February 7, 2023
When I go on vacation, I like to visit libraries. It’s interesting to see how different communities provide this service to their constituents. Knowing this, a friend loaned me a book called “The Library: a fragile history” by Andrew Pettegree and Arthur der Weduwen. I learned a lot in this book, and I wanted to share some of it with you.
Fernando Colon (son of Christopher Columbus) had an extensive library. He was one of the first to put books on shelves with the spines facing out. Prior to that (and because the idea didn’t catch on, for quite a while afterwards) books were often stored flat in trunks or cupboards.
When writing about the large book collections that private citizens like Thomas Jefferson accumulated, the authors said, “One man’s passion project would be nothing but a burden to those to whom the responsibility of curation was passed on.”
Many precious books and libraries have been destroyed in wars, starting even before Caesar burned Alexandria, Egypt. Although Belgium was neutral during WWI, the Germans burned the university library at Louvain. The Treaty of Versailles required Germany to replace the books they had destroyed in Louvain, and the Germans did so within three years. Less than 20 years later they destroyed the Louvain library again. WWII was hard on libraries, not only were the Nazis burning books in the streets, both the Allies and the Axis bombed libraries throughout Europe. Many libraries and private book collections on both sides were destroyed.
I also learned why “Middlemarch” by George Eliot is so doggone long. England in the 1800s didn’t have any state-supported public libraries, but lots of literate citizens who couldn’t afford books. Entrepreneur Charles Mudie formed a private circulating library in the 1850s. He stocked a large number of books then charged an annual subscription of one guinea per year. A single book at that time cost around a guinea. Mudie would then charge a penny per checkout.

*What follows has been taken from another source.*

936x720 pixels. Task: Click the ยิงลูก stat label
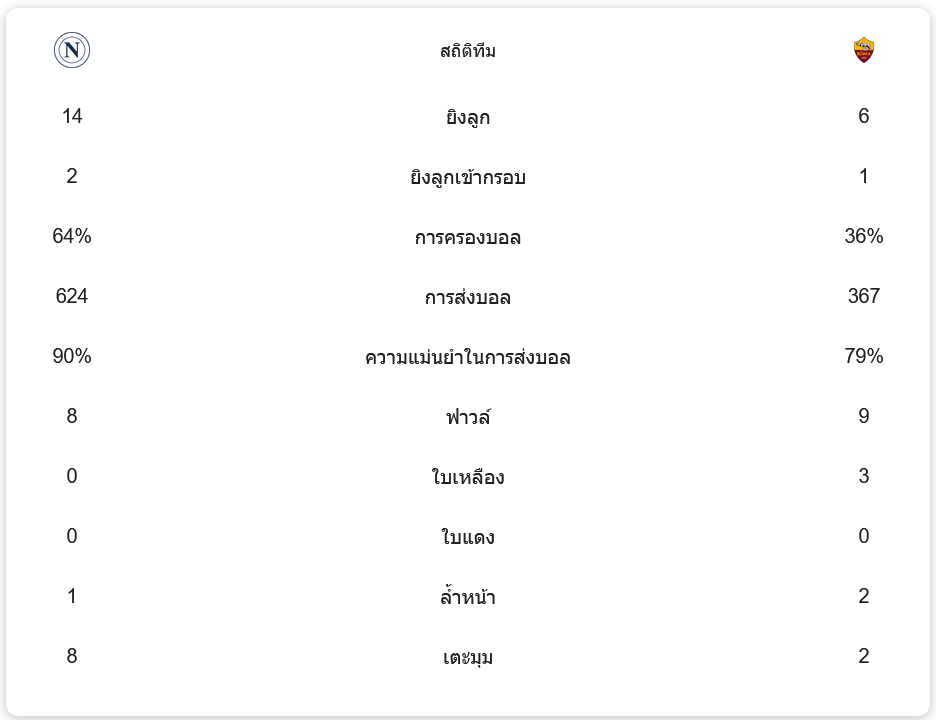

Through this business model, he created a near monopoly in the fiction market. He would purchase 1,500 copies of a new book by a popular author to lend to his customers in London. By the end of the 1800s Mudi’s collection contained over seven million books. Because he purchased so many books, publishers catered to him, and sought authors who could meet his writing requirements.
Popular fiction authors of that time included Dickens, Eliot, Thackery and Disraeli. Mudie looked for books that were 200,000 words in length, which adds up to around 700 pages. (Think “Moby Dick.”) Most popular novels today are around 300 pages. These titles were published in a three-volume format, so to read the entire book, you had to check out three separate volumes, at a penny a checkout. According to Pettegree and der Weduwen, authors struggled to fill the second volume and often resorted to inserting “a convoluted (though chaste) love story between two marginal characters in the novel’s middle passage.”
This is just a tidbit of the information I found in the 400 pages of “The Library: a fragile history.” The Gering Library does not have this particular book- but you can find “The Library Book” by Susan Orleans on the shelves, and it covers some of the same material. If you would like to read “The Library: a fragile history” we can order it through interlibrary loan.
We think of libraries as free, but through the ages, libraries have rarely been free to the public. Early libraries were restricted to the owners, either religious orders or wealthy private citizens. Books were expensive to make but useless to those who could not read and those who had different political or religious ideas. Without community champions, libraries can fall prey to political pressures, apathy, and societal conflict.
“It is the randomness of books, of taste and curiosity that ensures that libraries remain a place where a broad cross-section of society can drop in, wander, browse, and leave when they like. It is the randomness that marks out the library from other public shared space; and the search for something uplifting, whatever it may be.”